1Cet homme s’appelait Kae*. Il était chef sur une île et avait une femme sur une autre île qui s’appelait Take*. Sa femme s’appelait Kapua*. Il avait beaucoup de sujets. Leur travail consistait à faire des cultures, des plantations, et à élever des cochons. Quelque temps après, sa femme mourut. Il vécut seul.

2Cependant, il y avait sur une autre île un autre chef avec ses sujets. Il n’avait pas de femme. Ils passaient leur temps à donner des fêtes. Un jour, il se mit à construire une pirogue pour aller à la recherche d’une femme. Ce chef s’appelait Toa*. Lorsque la pirogue fut achevée, il partit avec ses hommes sur une autre île. Il y eut cinq dizaines d’hommes à partir avec lui en pirogue, ce qui fait cinquante. Ils partirent donc et arrivèrent dans la vallée où se trouvait Kae. Ils firent halte dans ce pays, ils s’y arrêtèrent trois jours, mais ils ne trouvèrent pas de belle femme.

3Kae leur dit :

4– Où allez-vous ?

5Les sujets de Toa lui répondirent :

6– Nous partons à la recherche d’une femme pour le chef.

7Toa n’était pas un bel homme. Kae dit :

8– Je partirai avec vous.

9Et il alla en parler avec le chef. Celui-ci consentit à ce que Kae parte. Ils partirent. Lorsqu’ils furent arrivés en pleine mer, Toa conçut de mauvais desseins envers Kae, car Kae était beau, et c’est lui qui obtiendrait la femme. Il valait mieux le faire mourir. On plaça Kae dans un ko’okā que l’on mit à la mer.

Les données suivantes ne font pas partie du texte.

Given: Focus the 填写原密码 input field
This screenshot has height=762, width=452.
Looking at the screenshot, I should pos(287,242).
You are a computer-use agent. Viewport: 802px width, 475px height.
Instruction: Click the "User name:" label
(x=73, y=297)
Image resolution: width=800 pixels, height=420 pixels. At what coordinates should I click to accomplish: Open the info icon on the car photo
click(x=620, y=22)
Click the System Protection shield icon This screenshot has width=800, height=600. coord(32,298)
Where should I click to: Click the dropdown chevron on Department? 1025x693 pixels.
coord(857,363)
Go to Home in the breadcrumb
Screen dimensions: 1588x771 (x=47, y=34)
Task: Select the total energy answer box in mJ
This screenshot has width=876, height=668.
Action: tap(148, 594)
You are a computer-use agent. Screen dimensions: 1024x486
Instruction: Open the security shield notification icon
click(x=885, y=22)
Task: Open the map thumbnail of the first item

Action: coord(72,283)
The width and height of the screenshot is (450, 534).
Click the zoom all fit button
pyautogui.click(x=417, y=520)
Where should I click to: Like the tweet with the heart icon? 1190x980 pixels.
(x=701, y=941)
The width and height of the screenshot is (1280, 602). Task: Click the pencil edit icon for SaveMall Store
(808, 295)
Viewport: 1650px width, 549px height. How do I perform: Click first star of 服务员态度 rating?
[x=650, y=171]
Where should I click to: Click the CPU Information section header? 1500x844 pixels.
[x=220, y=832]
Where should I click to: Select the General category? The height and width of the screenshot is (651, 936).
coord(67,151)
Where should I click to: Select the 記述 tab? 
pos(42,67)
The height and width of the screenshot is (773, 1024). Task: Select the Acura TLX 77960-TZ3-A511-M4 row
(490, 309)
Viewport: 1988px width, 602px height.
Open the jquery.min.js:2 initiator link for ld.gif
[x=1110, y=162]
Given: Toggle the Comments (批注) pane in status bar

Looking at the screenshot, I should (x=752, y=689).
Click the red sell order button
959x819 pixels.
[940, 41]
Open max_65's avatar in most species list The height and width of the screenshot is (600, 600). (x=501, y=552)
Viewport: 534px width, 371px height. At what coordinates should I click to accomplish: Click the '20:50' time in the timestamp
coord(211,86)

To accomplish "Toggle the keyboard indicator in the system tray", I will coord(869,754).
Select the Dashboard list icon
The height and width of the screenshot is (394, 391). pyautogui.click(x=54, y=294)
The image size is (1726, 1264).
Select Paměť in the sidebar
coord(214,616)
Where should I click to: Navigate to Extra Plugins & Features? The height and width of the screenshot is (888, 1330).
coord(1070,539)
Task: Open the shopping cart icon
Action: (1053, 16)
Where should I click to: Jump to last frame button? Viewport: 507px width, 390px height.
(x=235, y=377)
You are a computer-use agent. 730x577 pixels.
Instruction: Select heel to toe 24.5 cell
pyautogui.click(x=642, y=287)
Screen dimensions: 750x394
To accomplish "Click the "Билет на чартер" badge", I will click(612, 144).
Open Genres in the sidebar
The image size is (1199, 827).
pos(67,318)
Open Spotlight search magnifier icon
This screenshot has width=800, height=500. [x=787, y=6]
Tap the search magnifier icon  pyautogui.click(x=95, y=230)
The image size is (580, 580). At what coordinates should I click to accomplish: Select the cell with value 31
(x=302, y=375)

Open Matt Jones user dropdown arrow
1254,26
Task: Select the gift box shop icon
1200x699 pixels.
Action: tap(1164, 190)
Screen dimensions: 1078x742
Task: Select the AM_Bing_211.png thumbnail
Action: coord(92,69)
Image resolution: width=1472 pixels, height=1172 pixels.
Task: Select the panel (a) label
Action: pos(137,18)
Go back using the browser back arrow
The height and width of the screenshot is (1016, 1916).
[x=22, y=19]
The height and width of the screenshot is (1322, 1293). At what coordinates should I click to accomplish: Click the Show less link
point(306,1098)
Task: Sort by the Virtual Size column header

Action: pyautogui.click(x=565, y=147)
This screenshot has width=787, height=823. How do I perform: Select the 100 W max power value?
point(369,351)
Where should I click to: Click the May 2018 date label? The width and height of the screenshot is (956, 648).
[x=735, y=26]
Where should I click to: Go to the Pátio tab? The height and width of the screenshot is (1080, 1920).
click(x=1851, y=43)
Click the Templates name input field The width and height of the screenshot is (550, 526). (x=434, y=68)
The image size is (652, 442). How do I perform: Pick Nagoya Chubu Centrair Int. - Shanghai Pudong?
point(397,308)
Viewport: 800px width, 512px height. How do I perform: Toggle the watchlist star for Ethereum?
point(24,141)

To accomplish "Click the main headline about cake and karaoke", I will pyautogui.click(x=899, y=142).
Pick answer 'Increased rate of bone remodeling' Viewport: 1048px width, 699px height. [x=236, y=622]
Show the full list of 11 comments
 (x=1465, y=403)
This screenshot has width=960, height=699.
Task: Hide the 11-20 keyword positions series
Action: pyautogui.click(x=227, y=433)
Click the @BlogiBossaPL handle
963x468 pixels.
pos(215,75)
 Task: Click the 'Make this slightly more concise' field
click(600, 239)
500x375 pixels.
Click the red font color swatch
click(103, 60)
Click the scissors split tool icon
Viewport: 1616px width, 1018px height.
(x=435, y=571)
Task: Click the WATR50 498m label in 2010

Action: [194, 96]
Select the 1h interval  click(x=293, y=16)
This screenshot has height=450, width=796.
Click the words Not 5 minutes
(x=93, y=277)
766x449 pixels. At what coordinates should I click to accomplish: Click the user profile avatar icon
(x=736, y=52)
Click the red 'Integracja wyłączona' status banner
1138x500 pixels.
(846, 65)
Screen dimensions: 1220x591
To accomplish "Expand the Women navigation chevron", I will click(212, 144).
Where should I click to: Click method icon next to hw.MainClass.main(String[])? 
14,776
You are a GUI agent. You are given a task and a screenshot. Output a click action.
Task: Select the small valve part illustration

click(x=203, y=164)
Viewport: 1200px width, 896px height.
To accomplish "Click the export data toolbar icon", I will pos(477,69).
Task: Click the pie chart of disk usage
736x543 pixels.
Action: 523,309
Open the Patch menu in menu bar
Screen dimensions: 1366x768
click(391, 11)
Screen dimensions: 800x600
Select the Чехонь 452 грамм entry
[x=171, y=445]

10La pirogue partit, le courant entraîna Kae. Il l’entraîna, l’entraîna, l’entraîna jusqu’à ce qu’il arrive sur une île qui s’appelait Motu Ha’a*. Il y avait là un tahutahu qui était habité par un démon. La population de cette île était composée de femmes, il n’y avait point d’hommes. Ces femmes avaient pour maris des racines de pandanus. Quand elles étaient enceintes des enfants que leur donnaient les racines de pandanus, le sorcier leur incisait le ventre et l’ouvrait. La mère mourait ; l’enfant vivait, mais les enfants étaient des filles. C’est pour cela que cette île n’était peuplée que de femmes et qu’il n’y avait point d’hommes, sinon ce tahutahu. Mais c’était un démon malfaisant.

11Kae aborda sur l’île, dans la vallée où se trouvaient ces femmes sans hommes. Il aborda sur la plage. De bon matin, la cheffesse alla se promener sur la plage avec une de ses compagnes. Elle vit l’homme avec le ko’okā, il était assis sur le sable. Elle s’approcha. Elles s’aperçurent toutes les deux qu’il était différent : ses cheveux étaient courts. Les leurs étaient autrement : ils étaient longs. Elles allèrent le chercher et le ramenèrent à la maison.

12La cheffesse vécut avec cet homme. Voilà une femme qui ne faisait pas l’amour avec des racines de pandanus ! Elle ne devenait pas enceinte car elle était leur cheffesse. Le tahutahu n’allait pas la chercher. Certaines femmes dirent à la princesse :

13– Tu as un mari humain, toi, nous, nous avons des racines de pandanus.

14Cela fit bien rire la cheffesse :

15– Oui, bien sûr ! C’est mon affaire, les deux boules.

16Kae dit à sa femme :

17– Pourquoi n’y a-t-il point d’hommes en ce pays ?

18Sa femme répondit :

19– Il n’y en a pas car ce sont les racines de pandanus qui tiennent lieu d’hommes. Pour les enfants, ici, on ouvre le ventre de la mère ; l’enfant survit, la mère meurt. C’est le tahutahu qui fait l’incision ; lorsqu’a lieu la naissance, ce sont des filles, cela ne change pas.

20Kae dit :

21– Assez d’incisions ! Lorsque viendra le moment de l’accouchement, les femmes accoucheront de leurs enfants. Lorsqu’elles ressentiront les douleurs, on les fera accoucher, on leur fera faire des efforts. Lorsque viendra le tahutahu, qu’on le chasse et conduisez la femme auprès de moi, c’est moi qui ferai le travail.

22Désormais, lorsqu’une femme éprouvait des douleurs, on la transportait chez Kae. L’enfant venait au monde sans que meure sa mère. Le tahutahu fut chassé. Ces femmes étaient très heureuses, car les enfants venaient bien au monde. La femme de Kae se trouva enceinte.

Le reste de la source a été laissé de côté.